徳島県の飯泉嘉門知事は12日の定例会見で、新型コロナウイルスの変異株が県内で初めて確認されたと発表した。既に判明している感染者の検体を調べたところ、9人から検出された。全て英国由来という。

 県によると、9人は年末年始などに関西地方との往来があった人や、その接触者。海外渡航歴がある人はいなかった。全員が既に回復し、退院している。

 知事は、9人の性別や年代について「個人の特定につながる恐れがある。感染経路も全員特定されている」として公表しなかった。

 県は国の要請に基づき、県立保健製薬環境センターで2月19日から、変異株かどうか調べるためのスクリーニング検査を開始。
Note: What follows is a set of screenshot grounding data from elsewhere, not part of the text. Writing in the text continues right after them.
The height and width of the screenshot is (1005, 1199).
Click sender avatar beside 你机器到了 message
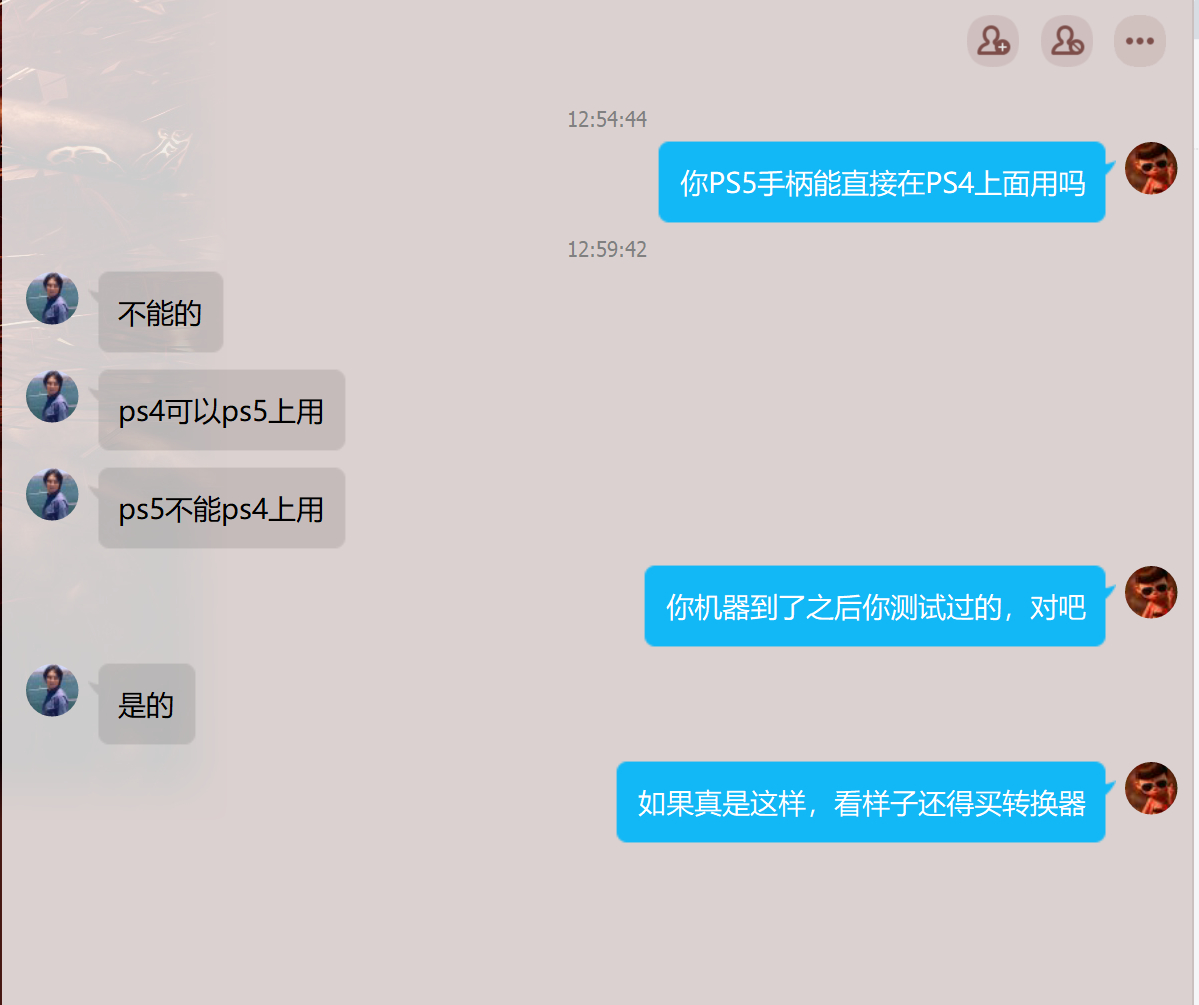coord(1151,592)
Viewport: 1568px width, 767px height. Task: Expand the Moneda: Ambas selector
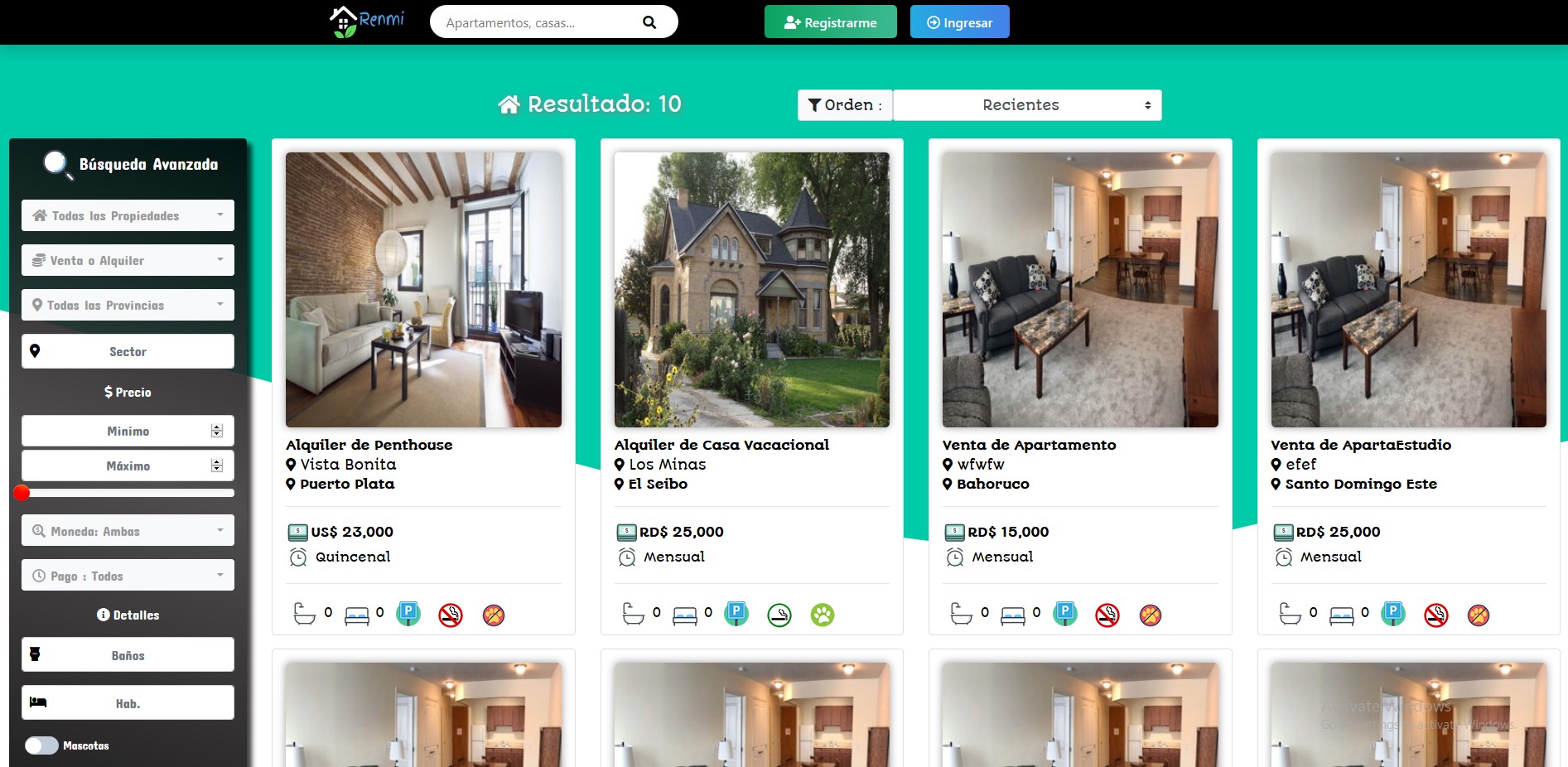[x=128, y=531]
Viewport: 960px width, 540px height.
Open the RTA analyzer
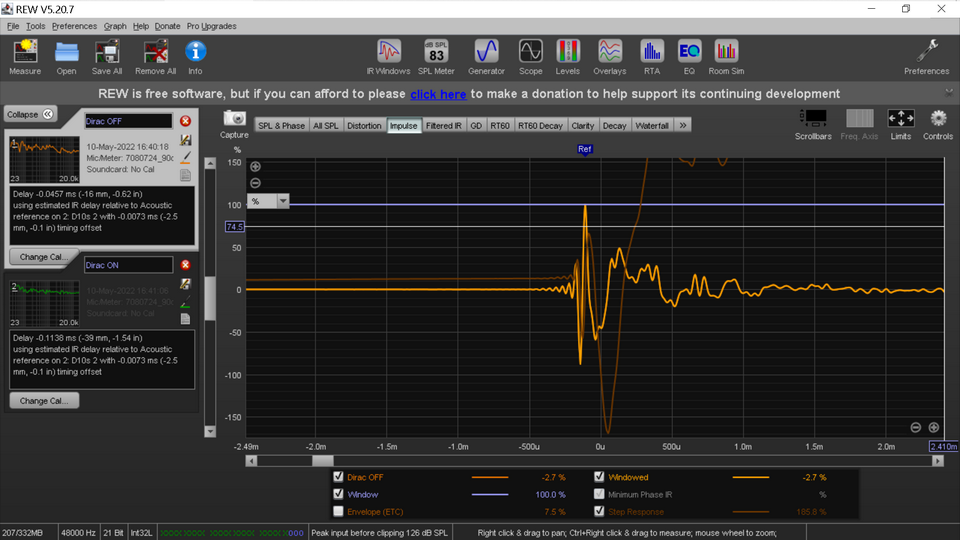[652, 52]
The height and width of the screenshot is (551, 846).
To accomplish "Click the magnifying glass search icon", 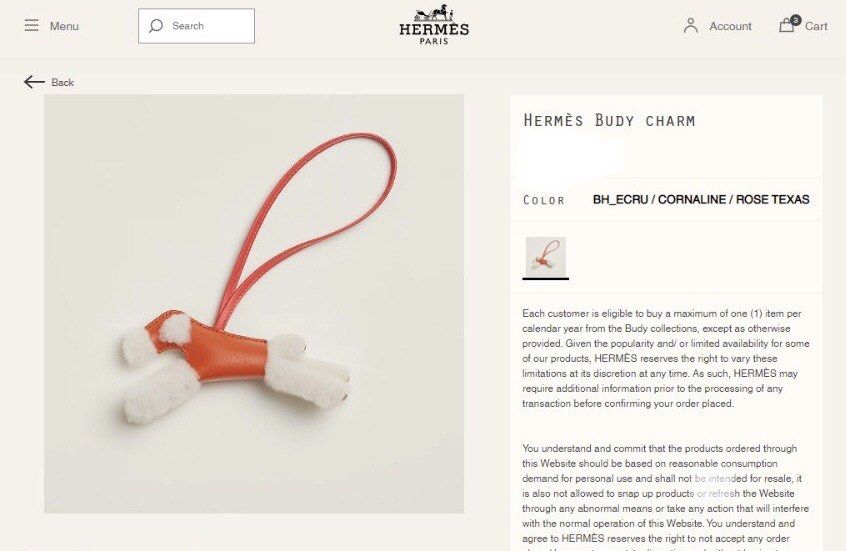I will [x=156, y=26].
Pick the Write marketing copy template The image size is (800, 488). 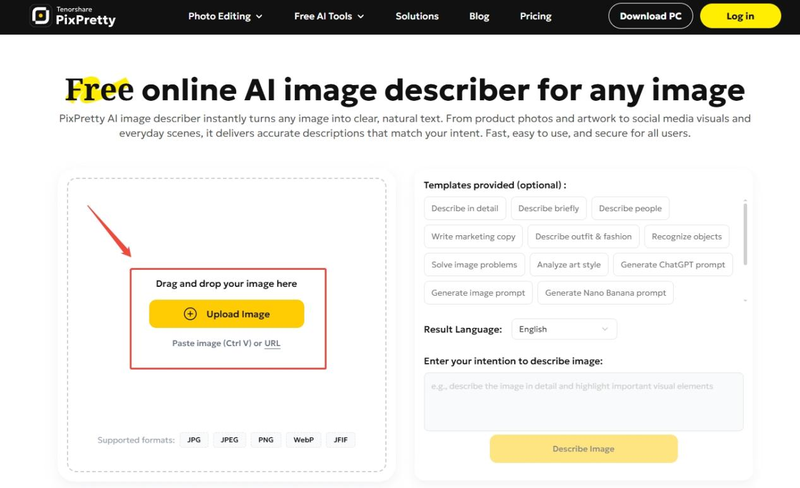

1月1日~3月1日に確認された感染者の中から73検体を抽出し、変異株の疑いがあるものを国立感染症研究所(東京)に送った。研究所でゲノム(遺伝情報)を解析し、9人が変異株と確定した。

 変異株は昨年12月下旬に国内で初めて確認された。厚生労働省によると、徳島県以外では今月9日までに21都府県で271人が感染している。知事は「変異株は一般的に感染力が強いと言われている。感染対策を一層徹底してほしい」と呼び掛けた。

 変異株の疑いがあると判明した時点で発表しなかった理由について、県は「可能性があるという段階で発表するのは適当ではない」としている。県は今後も、定期的にスクリーニング検査を行う。